**INPUT DATA**
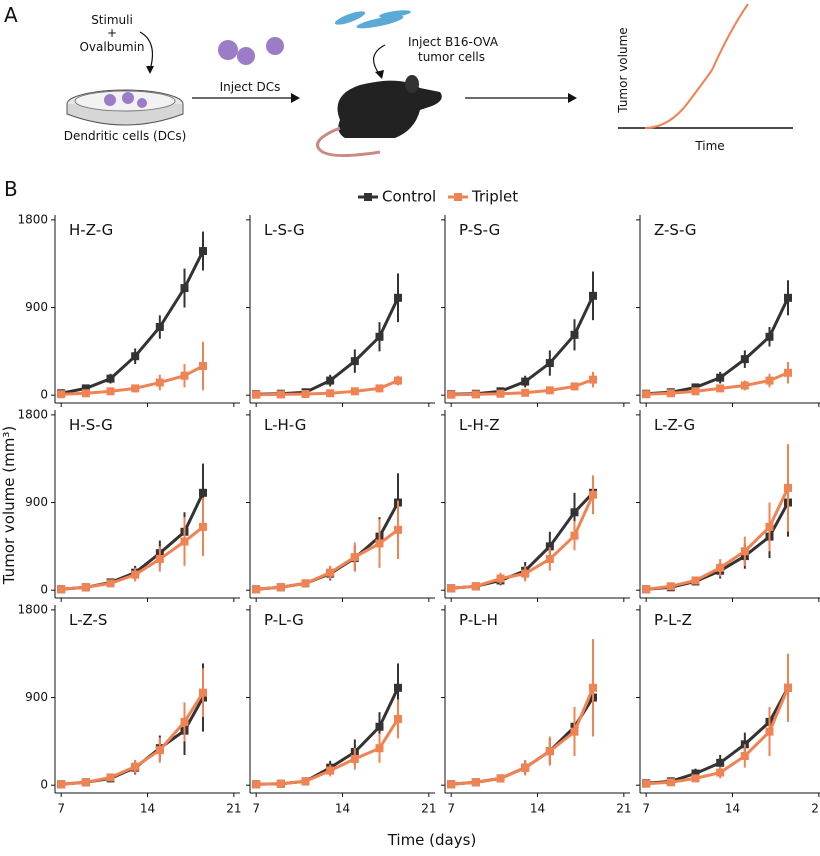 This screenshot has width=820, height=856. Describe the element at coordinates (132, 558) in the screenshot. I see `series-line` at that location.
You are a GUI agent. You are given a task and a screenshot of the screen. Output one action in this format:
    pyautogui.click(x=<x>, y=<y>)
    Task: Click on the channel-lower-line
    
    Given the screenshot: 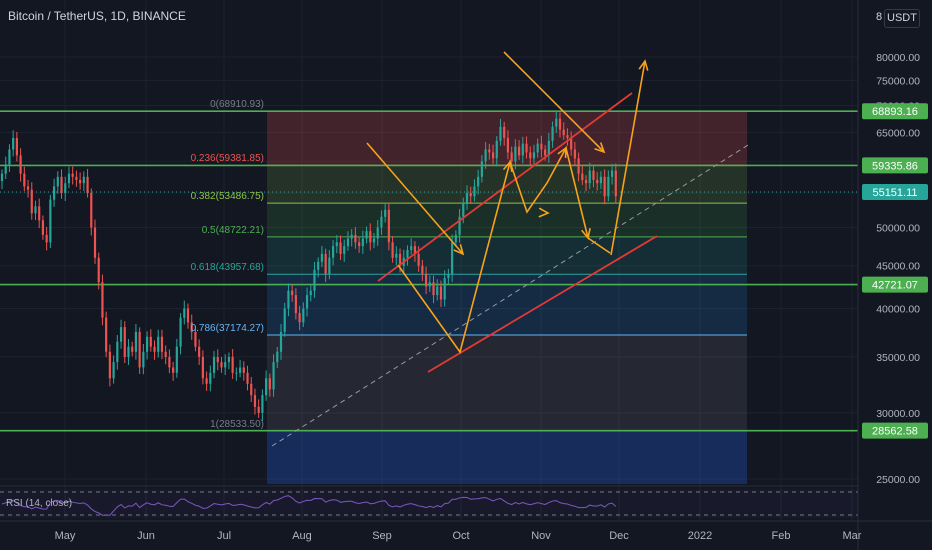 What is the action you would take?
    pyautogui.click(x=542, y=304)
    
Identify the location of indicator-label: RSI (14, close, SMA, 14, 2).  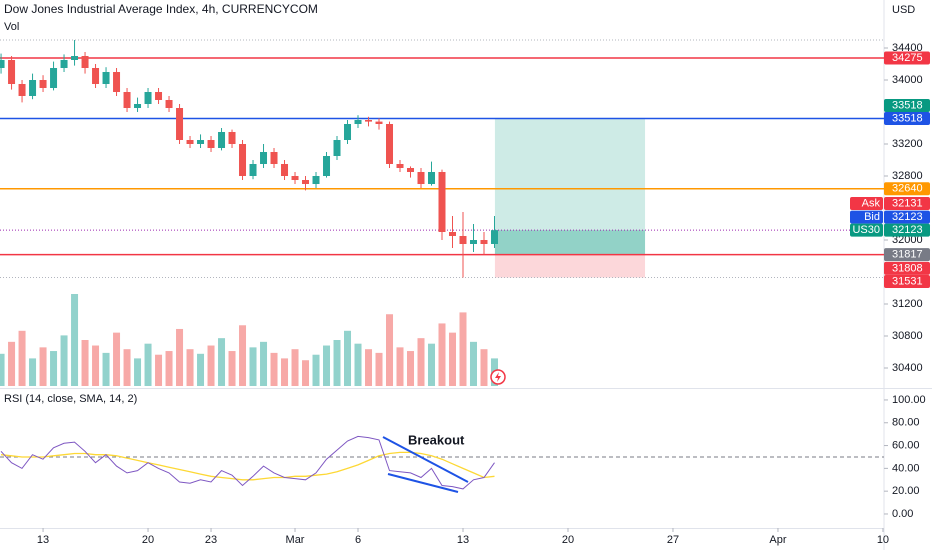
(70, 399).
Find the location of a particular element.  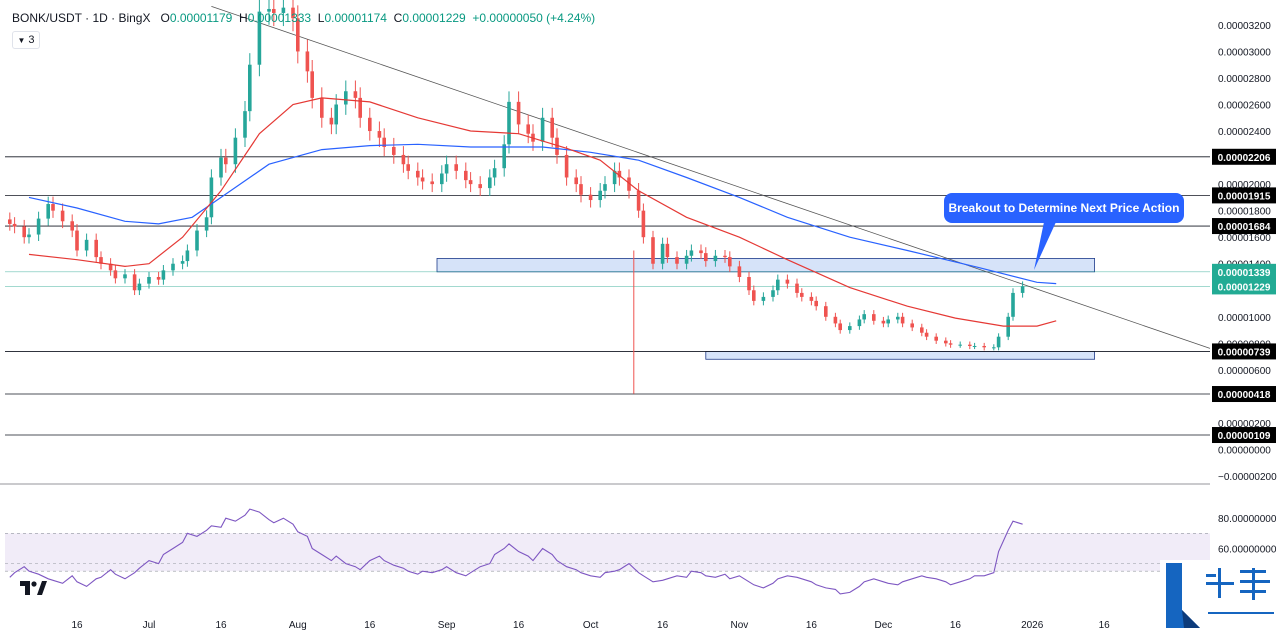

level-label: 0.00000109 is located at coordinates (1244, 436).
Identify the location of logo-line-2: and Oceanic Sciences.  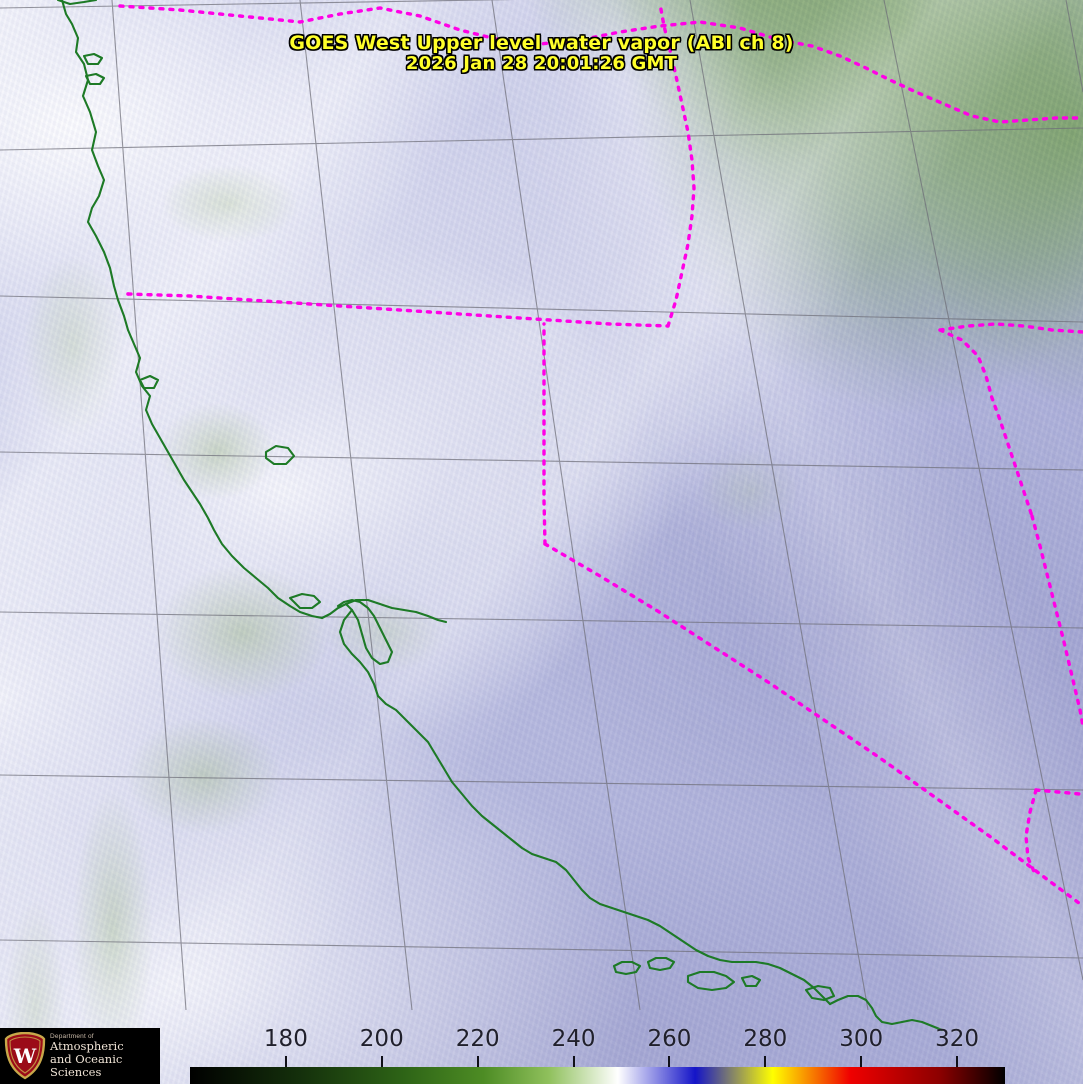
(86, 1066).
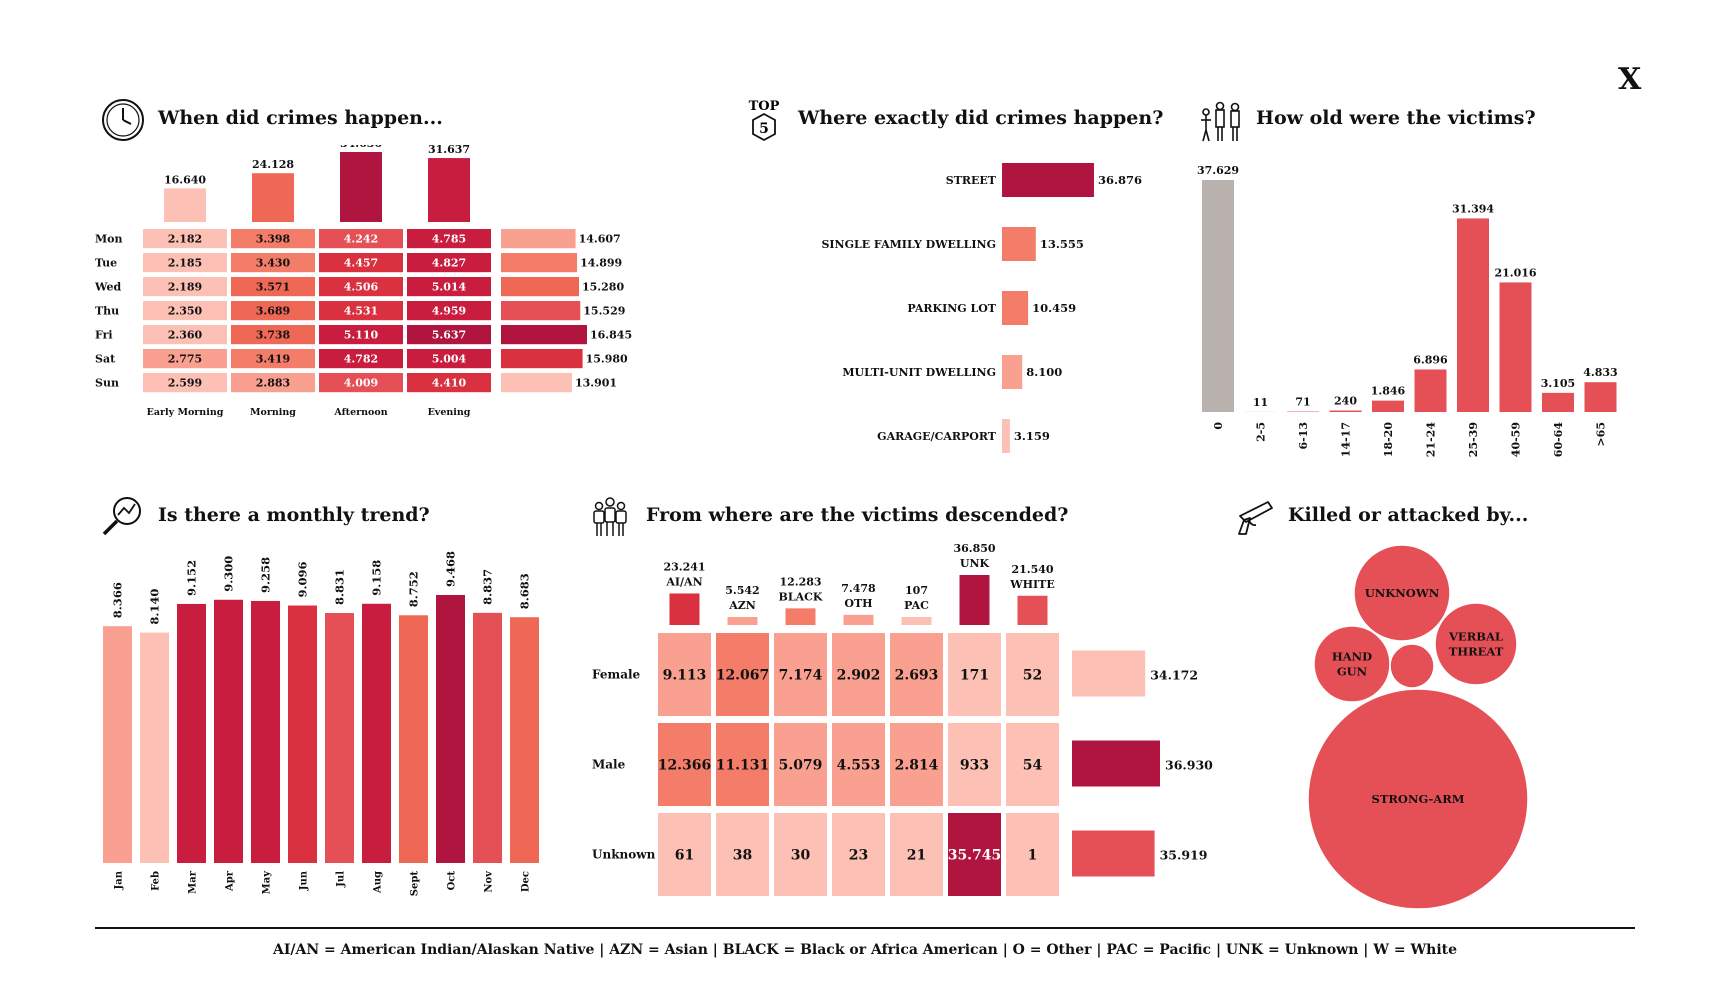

**INSTRUCTION**
Put every line of the records, starting at the line that contains "Find the location of a particular element." and ending at the end of the records, into a JSON list of strings with one string per line and no blank lines. Leave the pictures out.

**ANSWER TO THIS EXERCISE**
[
  "Find the location of a particular element.  ",
  "level-label: 0.00000109 is located at coordinates (1244, 436).",
  "Identify the location of logo-line-2: and Oceanic Sciences.  ",
  "(86, 1066)."
]